Title: Malayan Scouts SAS – A Memoir Of The Malayan Emergency, 1951
Author: Durkin, Joseph and Durkin, J C
Edition: 1st Edition
Publication Date: 2011
Cover: Soft Cover without Dust Jacket – 224 pages
Comments: ‘He shot them, then dispatched others who were still frozen in their places. When the magazine of the sub-machine gun was empty he put it aside and calmly unholstered a .38 revolver. He picked off the remainder with carefully aimed shots. When they were all down he holstered the revolver, picked up the sub-machine gun and left the building. Inside it all the pilots were either dead or dying.’
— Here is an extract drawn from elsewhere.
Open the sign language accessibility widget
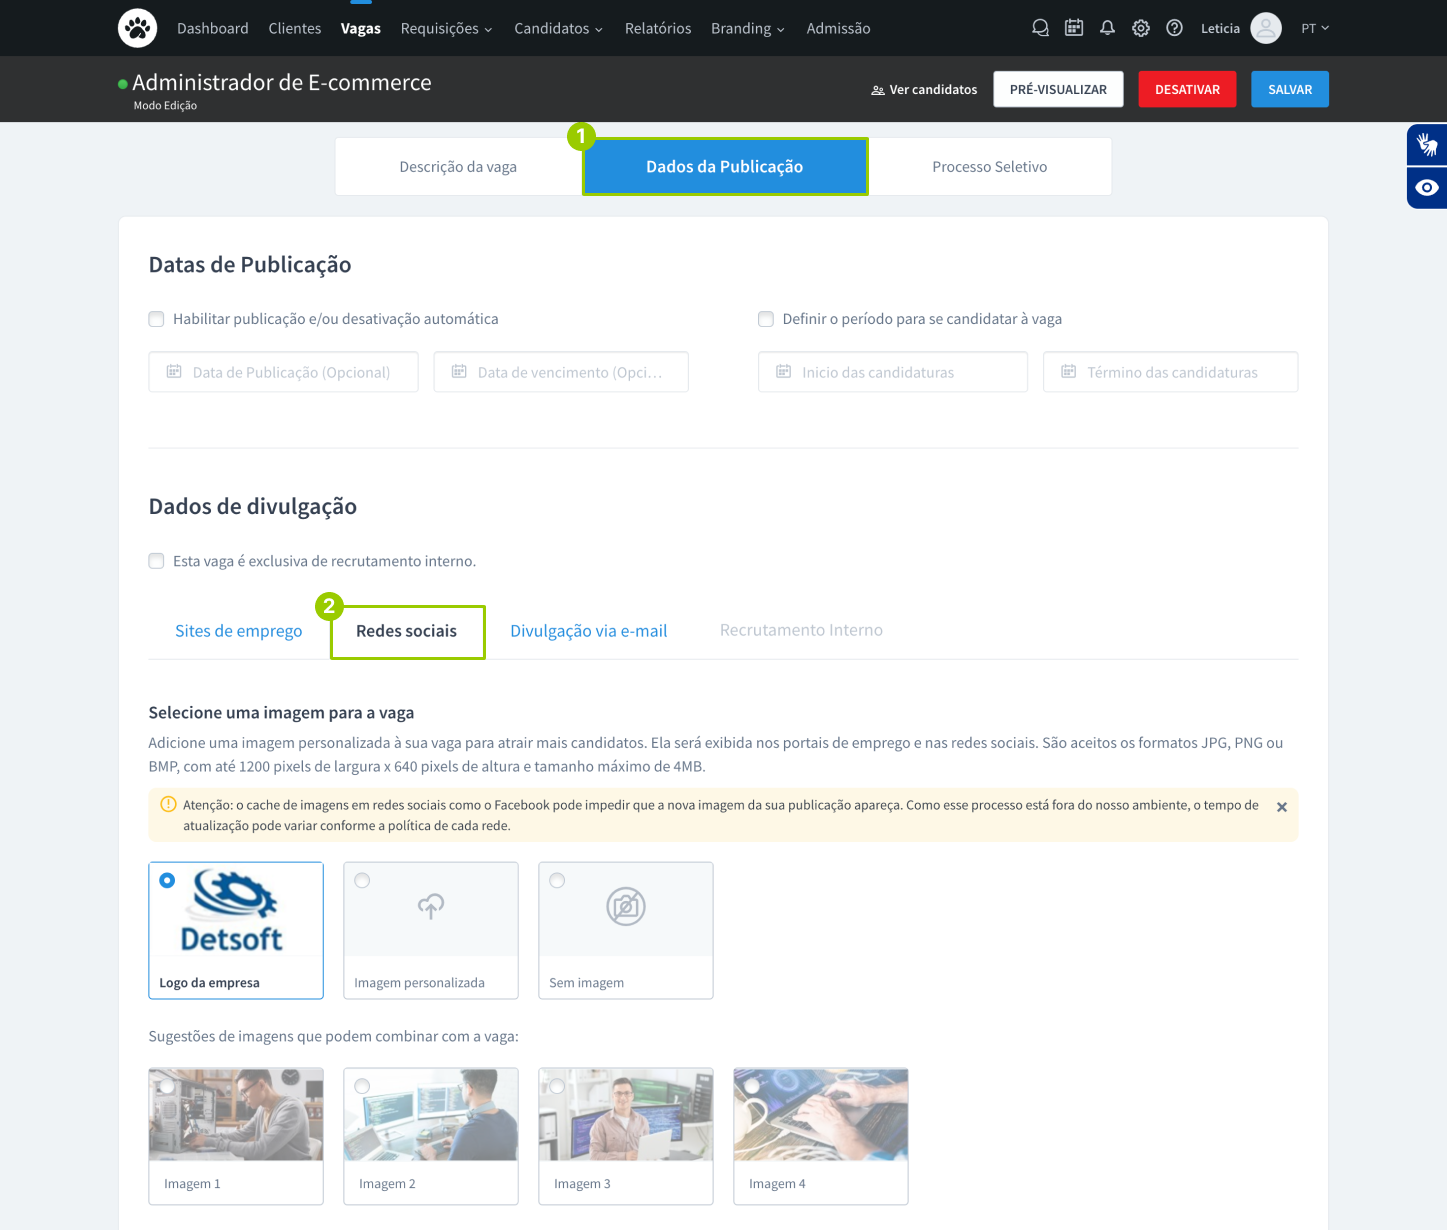Image resolution: width=1447 pixels, height=1230 pixels. coord(1427,146)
When Japan withdrew its occupying troops at the end of the Second World War, the Malayan communists who had fought against the invader felt themselves betrayed by their government, their politics outlawed and their sacrifices unrewarded. They returned to the jungle as guerrillas, launching a successful campaign against the symbols of colonial power, the mines and plantations.
In desperation the British Army resurrected a force that had been disbanded after the Second World War: the SAS. Reformed as the Malayan Scouts, their task was to succeed where normal soldiering had failed and take the fight to the insurgents in the jungle, operating as guerrillas themselves.
The Malayan Scouts SAS is one soldier’s account of operations during the Malayan Emergency, fighting a ruthless enemy in a hostile environment. It is the story of a regiment often despised by its own army, perceived as ill-disciplined and uncontrollable, and yet fiercely effective against an enemy that traditional units could not best.